Banksy, le nouveau Robin des Bois du monde de l’Art
Banksy est aujourd’hui l’artiste urbain à la fois le plus célèbre et le plus anonyme, le plus marginal et le plus commercial (à ses dépens…), le plus engagé et le plus détourné, le plus solitaire et le mieux entouré. Paradoxal Robin des Bois pris à son piège.
Tout aurait commencé à Bristol en 1990. Ses œuvres exécutées au pochoir sur des murs délabrés, souvent détruites lors de guerres, parfois recouvertes ou volées, se retrouvent à présent reproduites et encadrées dans les musées. Les deux expositions présentées en Suisse, l’une au Palais de Beaulieu à Lausanne (jusqu’au 29 juin), l’autre permanente à Saxon en Valais, font partie des vingt-sept faisant le tour d’autres villes dans le monde. La plupart ne sont pas autorisées par l’artiste qui s’en plaint, mais comme il a déclaré lui-même que « les droits d’auteur, c’est pour les perdants », il se retrouve victime (malgré lui) d’un accrochage parfois peu vertueux et d’une commercialisation à outrance.
Des produits dérivés (casquettes, tee-shirts, pins, calendriers, et autres) attendent le visiteur lausannois, tandis qu’à Saxon on a opté pour une approche plus « banksienne », puisque le visiteur qui circule au milieu des gravats et du bitume (remarquable reconstitution) ne trouvera pour tout souvenir qu’un petit flyer cartonné.
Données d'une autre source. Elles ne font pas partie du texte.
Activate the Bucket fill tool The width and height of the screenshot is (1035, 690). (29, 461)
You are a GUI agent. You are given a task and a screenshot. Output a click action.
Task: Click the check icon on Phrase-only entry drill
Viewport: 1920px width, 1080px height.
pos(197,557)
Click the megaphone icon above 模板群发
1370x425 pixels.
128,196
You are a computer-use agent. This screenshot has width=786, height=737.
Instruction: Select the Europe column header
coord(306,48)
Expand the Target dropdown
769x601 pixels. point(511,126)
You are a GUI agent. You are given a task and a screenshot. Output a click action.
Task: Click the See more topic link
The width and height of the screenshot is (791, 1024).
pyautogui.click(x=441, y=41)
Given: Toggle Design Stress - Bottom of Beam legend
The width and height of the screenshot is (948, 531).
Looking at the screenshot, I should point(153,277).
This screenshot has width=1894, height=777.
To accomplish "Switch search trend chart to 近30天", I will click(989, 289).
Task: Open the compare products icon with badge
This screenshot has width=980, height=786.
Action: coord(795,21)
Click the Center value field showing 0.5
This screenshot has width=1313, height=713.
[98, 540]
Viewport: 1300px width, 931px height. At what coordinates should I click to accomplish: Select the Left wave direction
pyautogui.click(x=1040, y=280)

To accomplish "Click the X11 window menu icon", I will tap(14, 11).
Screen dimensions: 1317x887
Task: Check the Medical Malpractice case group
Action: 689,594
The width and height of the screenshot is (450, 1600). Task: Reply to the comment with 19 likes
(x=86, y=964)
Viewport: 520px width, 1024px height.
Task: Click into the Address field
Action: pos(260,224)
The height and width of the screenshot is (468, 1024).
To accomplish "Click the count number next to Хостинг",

Les œuvres de Banksy, qui auraient dû être éphémères et sans valeur commerciale, atteignent aujourd’hui des sommes astronomiques. En 2018 la plus célèbre d’entre elles, « There is always hope » qui représente une petite fille lâchant – ou voulant rattraper – un ballon, a connu une vente aux enchères spectaculaire, car, après le coup de marteau final, à l’insu de l’acquéreur et sous les yeux médusés du public, la moitié du tableau a été subitement réduite en lambeaux, l’artiste s’étant ingénié à dissimuler derrière le cadre un broyeur enclenché précisément à ce moment. Juste avant, l’œuvre avait été en effet adjugée à 1,2 millions d’euros et l’événement du déchiquetage fut qualifié alors de « happening artistique le plus spectaculaire du XXIe siècle ». Trois ans plus tard, toujours à Londres, le prix de l’œuvre « broyée », rebaptisée « Love is in the bin » (« l’amour est dans la poubelle »), s’est alors envolé pour atteindre 21,8 millions d’euros ! Si Banksy voulait dénoncer la « marchandisation » de l’art, c’était raté.
Engagé en particulier pour les migrants, les Gazaouis et les Ukrainiens, Banksy parvient à fédérer tout le monde, même ceux qui ne partageraient pas ses prises de position et ce grâce à la qualité suprême de ce Robin des Bois des temps modernes : son humour et son sens de la dérision. Les exemples sont innombrables, mais en voici deux : le tableau représentant un soldat israélien et un soldat palestinien se battant comme des enfants à coups … d’oreillers ; et le « lanceur de fleurs », un homme, le visage dissimulé qui, au lieu de lancer une grenade ou une pierre, lance un bouquet de fleurs. On sourit malgré la violence de l’évocation.
Les deux expositions présentent les œuvres les plus célèbres de l’artiste et l’on aura plaisir à les comparer. Celle de Lausanne est sans doute plus spectaculaire et plus complète avec sa cabine de téléphone rouge (typiquement anglaise) à moitié enterrée dans le sol, son éléphant au milieu d’un salon, sa rame de métro, son parlement des singes, sa salle de bain envahie de rats, mais celle de Saxon plongera le visiteur dans un univers plus « banksien », car peut-être moins commercial, si cela est encore possible.
En tout cas, voilà de quoi nourrir notre réflexion sur l’art et son marché sans pour autant perdre peut-être le plus important, le plaisir et l’étonnement devant les œuvres de l’artiste le plus énigmatique de notre époque.